As the customer needed to be back up right now we ended up buying an uplift on their warranty to 4 hour critical support coverage and the nice tech arrived with the full spares kit within an hour and a half of the support call being placed.
The bottom line, here, is that you really, really, really have to think about what your allowable downtime window can be in terms of a failed server. If you can live without the services that are provided by a particular server for 24 – 48 hours then an NBD contract might be okay. If you have a way to “work around” the failed server for a similar period of time then that is okay, as well. But, if you are like my customer and you absolutely cannot live for more than a couple of hours without those services, then you have to factor in the cost of the warranty uplift into your costs calculations whenever you are looking at purchasing a critical piece of kit for your infrastructure. And if you really. really, really cannot afford any downtime then you need to be looking at ways to mitigate the problem before it even happens. That might mean having clustered or replicated servers, it might mean using Cloud services instead of on-premise services, it might mean having a sophisticated backup/recovery system in place that can get you going again in a very short period of time. In short, it means you have to invest dollars up front to ensure you don’t lose many more dollars because of a system failure in the future.

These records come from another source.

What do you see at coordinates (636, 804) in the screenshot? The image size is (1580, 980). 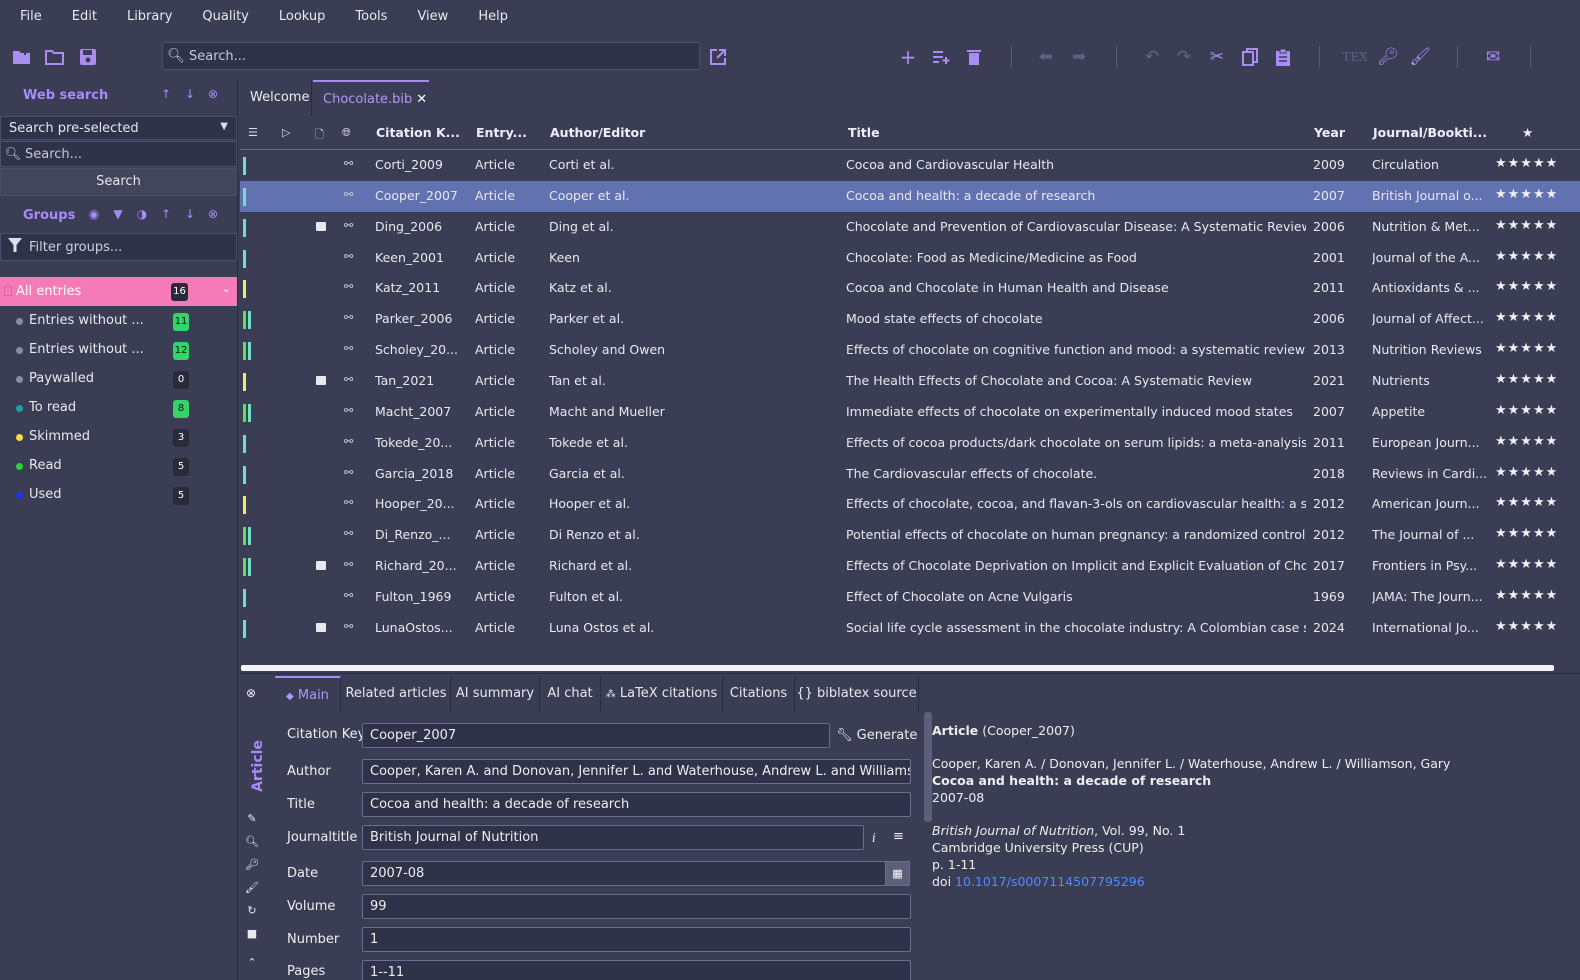 I see `title-field: Cocoa and health: a decade of research` at bounding box center [636, 804].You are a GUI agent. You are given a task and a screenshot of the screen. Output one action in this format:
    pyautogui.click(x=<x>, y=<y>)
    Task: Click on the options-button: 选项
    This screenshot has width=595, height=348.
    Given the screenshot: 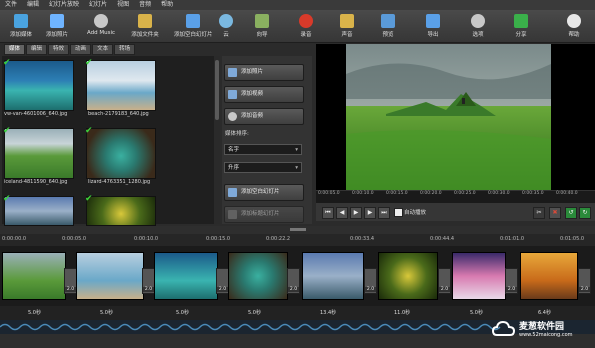 What is the action you would take?
    pyautogui.click(x=478, y=27)
    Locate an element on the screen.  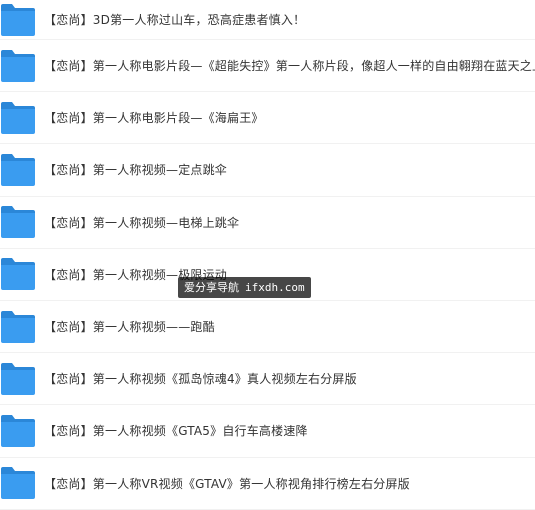
watermark-url: ifxdh.com is located at coordinates (275, 288).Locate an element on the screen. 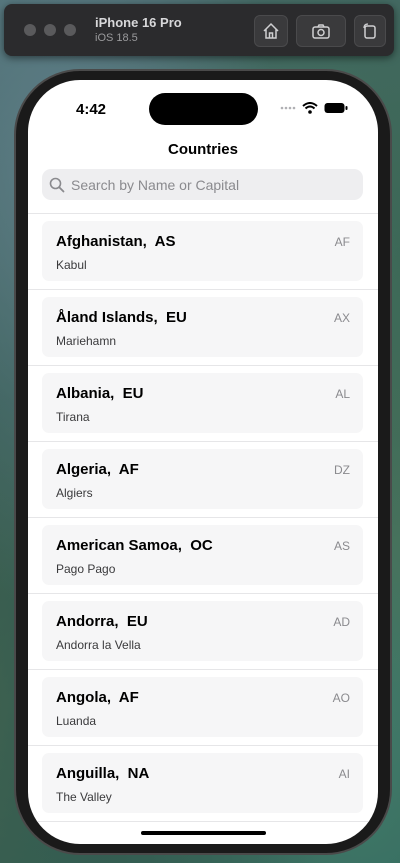  search-bar is located at coordinates (202, 184).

In my customer’s case the cost for the uplift was $2600; the potential cost to them in lost business to have been down for 24 or more hours was many times that amount so it only made sense to cut the PO. But this is a decision that should have been made up front and not in the heat of the moment. They should have planned up front for this situation knowing that they could not afford the downtime.
And that is the takeaway from this short discussion. You need to plan for the possibility and have your mitigation process in place up front. If you can’t afford downtime then you have to spend up front to put the “insurance” in place so that you are covered when something actually does go “boom”. This is true whether you are a multi-national or a small, single-server shop; if your business has a critical reliance on the box then you had better have a plan and coverage in place before it fails. Trying to pull it all together after the box has failed is just asking for trouble.